Fazem-no já de forma sistemática, (até parece “serviços combinados”) para
lançar confusão (Claro! que felizmente, há excepções no meio desta balbúrdia).
O mais das vezes, alguns querem logo debater
questões sobre o crioulo versus português − quando o foco é o português − que
nem ao caso vinham, como era o conteúdo do painel radiofónico referido. Mas
isto tudo, apenas e tão somente, com o objectivo de fugir à questão, que é: não se debater o português, entre nós.
Repare-se
que me estou a referir aos nossos considerados intelectuais! Fantástico!
E
ainda mais um caso, e este também ligeiramente bizarro: recebo um telefonema de
uma jovem inquiridora ao serviço de uma empresa de sondagens. De uma maneira
geral, disponibilizo-me sempre para responder aos inquéritos com que sou
confrontada, pois que, para além de outras razões, os efeitos estatísticos
visados serão provavelmente úteis.
Pois
bem, iniciada a conversa em crioulo, da parte dela, eu respondi em português
que uso naturalmente. E quando ela chega
à parte das perguntas do inquérito - note-se: escritas em português - ela estava a ler o documento e a traduzir para
o Crioulo, pedi licença para a interromper e disse-lhe: “minha senhora, está a ler o
documento escrito em língua portuguesa? (o que ela confirmou) Então? eu estou a responder-lhe em
português, não acha escusado este
esforço todo de tradução para esta inquirida?...” Bom, aí ela mudou o
veículo de comunicação.
Podem-me
dizer que neste caso, poderá ter falhado também da parte da jovem, minha
interlocutora, o tal raciocínio lógico e dedutivo, cujo treino está hoje em dia
tão ausente e cada vez mais a rarear no processo de escolarização dos nossos
estudantes. Bem podia ter sido o caso.
Enfim,
não sairíamos daqui. Por mais que se queira considerar episódicos os factos narrados
não se consegue dada a sua frequência e dada
a seriedade e a complexidade da matéria, que os torna gritantes no momento actual, no nosso panorama linguístico.
Urge,
e já é mais do que tempo, que as mais altas instâncias governativas, com
especial realce para o sector da educação, chamem a si, tomem entre mãos este
problema muito importante que é o da Língua portuguesa em Cabo Verde.
Faço-me
entender, a situação, o estado actual da Língua portuguesa em Cabo Verde.
Que
seja lançado um debate público sobre o que está escandalosamente a acontecer: o
aniquilamento, a tentativa de fazer desaparecer do mapa linguístico das ilhas a
Língua portuguesa e tudo isto, com o silêncio e, quem sabe! a cumplicidade de
todos os responsáveis que disso estão cientes e nada vêm fazendo para inverter
a situação.
Estamos
a desbaratar, um autêntico tesouro de séculos, um legado soberbo, uma riqueza e
um penhor do nosso desenvolvimento cognitivo, do nosso progresso intelectual e
da nossa cidadania.
Trata-se
tão simplesmente da língua mais antiga e igualmente nossa − ao lado do crioulo −
que estas ilhas escutaram e nela se aculturaram e se desenvolveram.

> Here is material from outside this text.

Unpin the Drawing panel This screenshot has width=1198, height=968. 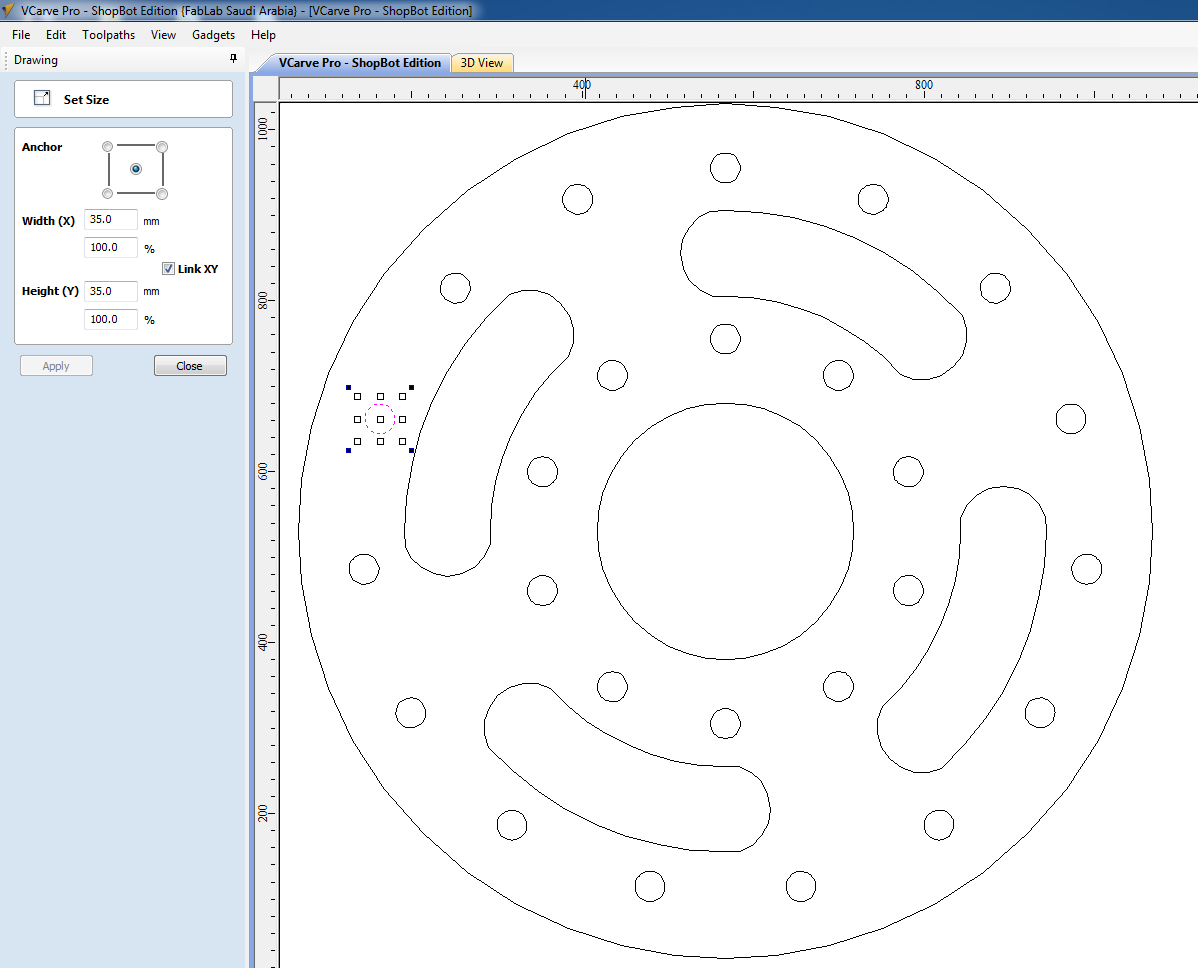pos(233,59)

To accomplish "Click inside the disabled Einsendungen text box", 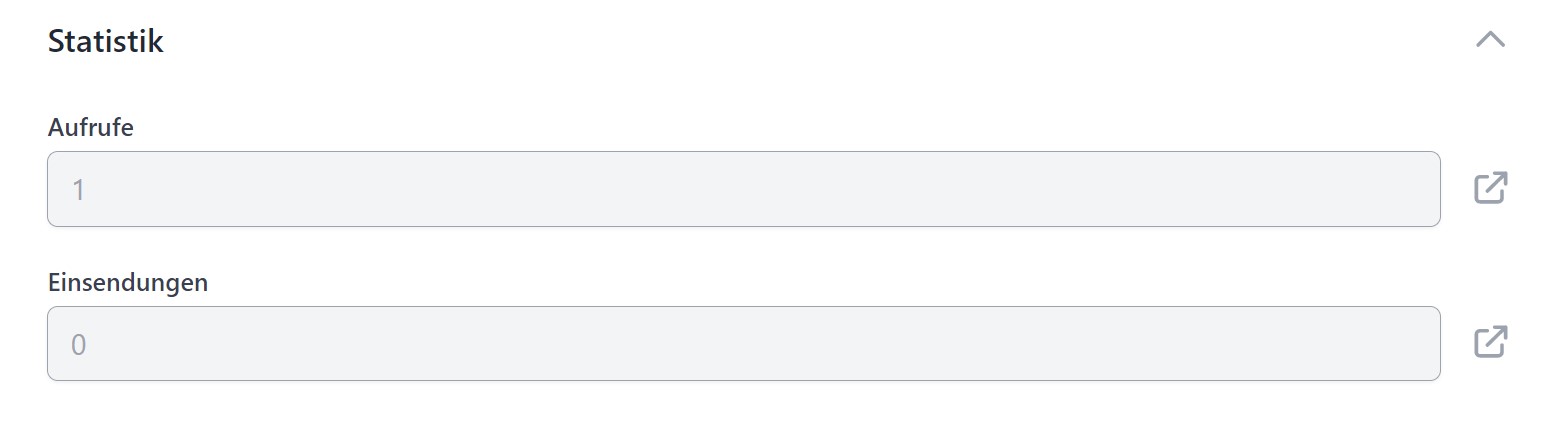I will tap(743, 343).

É notícia proclamada, que Cabo Verde ocupará
brevemente a presidência rotativa, é certo, da CPLP (Comunidade de Países de
Língua portuguesa).
Sabemos
nós, que o “cimento” da comunidade é exactamente a Língua portuguesa, a sua
prática, a sua defesa e a sua permanente expansão.
Quando
subirmos à tribuna (em Julho próximo) seremos capazes de − em sã consciência −
afirmar que a Língua portuguesa está de boa saúde em Cabo Verde?
Está-se
a cometer um verdadeiro crime cultural! (sem aspas).
Felizmente,
o nosso Presidente da República é alguém empenhado na defesa na preservação e na
expansão da língua comum entre nós. Creio que o mesmo, ou similar, poderei
dizer quanto ao Ministro dos Negócios Estrangeiros.
Citei
estas duas entidades, pois serão elas as anfitriãs da próxima Cimeira no Sal.
Ainda
bem que assim é. Costuma-se dizer que os bons exemplos devem vir de cima. Espero
que deles venha mais incentivo à causa da Língua comum, pois não gostaria de
terminar este escrito, e relembrar o que aconteceu ao Haiti, (este mau exemplo
devia servir-nos de reflexão) quando decidiu banir a Língua francesa do seu
universo linguístico de comunicação. Claro! Que ficou muito mais pobre.
No
nosso caso, um país de emigração, bem pequeno, sem riqueza, e de grande
dependência da comunidade internacional com destaque para a comunidade europeia
que vem ajudando e apoiando o nosso desenvolvimento, fecharmo-nos na concha do
crioulo, desprezando o português, é caminho certo para aquilo que infelizmente
aconteceu no Haiti, quando excluiu o francês.